The problem:
The line containing "Publica un comentari a l'entrada (733, 424)" and every line after it, through the last line of the records, are to be transcribed exactly, and nothing else.

Data supplied:
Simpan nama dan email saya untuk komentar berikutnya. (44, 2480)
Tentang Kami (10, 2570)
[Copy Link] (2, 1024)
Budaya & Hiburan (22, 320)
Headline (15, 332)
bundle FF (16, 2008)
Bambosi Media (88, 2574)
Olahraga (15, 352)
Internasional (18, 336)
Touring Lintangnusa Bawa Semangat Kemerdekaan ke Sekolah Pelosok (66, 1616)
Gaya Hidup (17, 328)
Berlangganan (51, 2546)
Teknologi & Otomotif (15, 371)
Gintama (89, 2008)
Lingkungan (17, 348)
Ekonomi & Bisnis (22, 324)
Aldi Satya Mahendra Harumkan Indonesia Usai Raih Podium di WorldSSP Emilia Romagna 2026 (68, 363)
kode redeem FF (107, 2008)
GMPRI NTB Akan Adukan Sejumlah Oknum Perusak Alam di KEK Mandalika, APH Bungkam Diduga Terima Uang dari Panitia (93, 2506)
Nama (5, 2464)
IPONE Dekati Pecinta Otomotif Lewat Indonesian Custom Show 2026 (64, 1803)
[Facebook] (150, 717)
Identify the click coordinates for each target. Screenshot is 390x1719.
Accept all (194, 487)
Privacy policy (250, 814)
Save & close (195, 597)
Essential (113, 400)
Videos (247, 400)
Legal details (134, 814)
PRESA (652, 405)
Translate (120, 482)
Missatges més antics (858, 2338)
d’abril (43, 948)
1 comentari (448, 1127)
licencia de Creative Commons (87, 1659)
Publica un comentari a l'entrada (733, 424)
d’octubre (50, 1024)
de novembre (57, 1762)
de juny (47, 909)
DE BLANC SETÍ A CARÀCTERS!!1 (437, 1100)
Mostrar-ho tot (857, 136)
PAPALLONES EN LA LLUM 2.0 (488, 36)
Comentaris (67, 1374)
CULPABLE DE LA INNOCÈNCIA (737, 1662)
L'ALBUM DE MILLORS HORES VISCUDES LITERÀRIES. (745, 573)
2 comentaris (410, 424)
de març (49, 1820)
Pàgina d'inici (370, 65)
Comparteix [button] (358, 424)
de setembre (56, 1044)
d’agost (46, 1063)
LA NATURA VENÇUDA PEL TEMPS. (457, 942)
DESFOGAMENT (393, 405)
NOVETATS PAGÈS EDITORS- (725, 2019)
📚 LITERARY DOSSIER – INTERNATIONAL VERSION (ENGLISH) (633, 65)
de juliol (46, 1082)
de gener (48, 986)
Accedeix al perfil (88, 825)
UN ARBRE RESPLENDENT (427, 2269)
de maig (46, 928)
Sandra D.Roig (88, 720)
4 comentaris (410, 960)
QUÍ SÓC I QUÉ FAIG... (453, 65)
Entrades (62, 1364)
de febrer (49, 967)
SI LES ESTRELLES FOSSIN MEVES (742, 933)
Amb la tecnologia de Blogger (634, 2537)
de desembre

Exercise solution:
Publica un comentari a l'entrada (733, 424)
d’octubre (50, 1024)
de novembre (57, 1762)
de juny (47, 909)
DE BLANC SETÍ A CARÀCTERS!!1 (437, 1100)
Mostrar-ho tot (857, 136)
PAPALLONES EN LA LLUM 2.0 (488, 36)
Comentaris (67, 1374)
CULPABLE DE LA INNOCÈNCIA (737, 1662)
L'ALBUM DE MILLORS HORES VISCUDES LITERÀRIES. (745, 573)
2 comentaris (410, 424)
de març (49, 1820)
Pàgina d'inici (370, 65)
Comparteix [button] (358, 424)
de setembre (56, 1044)
d’agost (46, 1063)
LA NATURA VENÇUDA PEL TEMPS. (457, 942)
DESFOGAMENT (393, 405)
NOVETATS PAGÈS EDITORS- (725, 2019)
📚 LITERARY DOSSIER – INTERNATIONAL VERSION (ENGLISH) (633, 65)
de juliol (46, 1082)
de gener (48, 986)
Accedeix al perfil (88, 825)
UN ARBRE RESPLENDENT (427, 2269)
de maig (46, 928)
Sandra D.Roig (88, 720)
4 comentaris (410, 960)
QUÍ SÓC I QUÉ FAIG... (453, 65)
Entrades (62, 1364)
de febrer (49, 967)
SI LES ESTRELLES FOSSIN MEVES (742, 933)
Amb la tecnologia de Blogger (634, 2537)
de desembre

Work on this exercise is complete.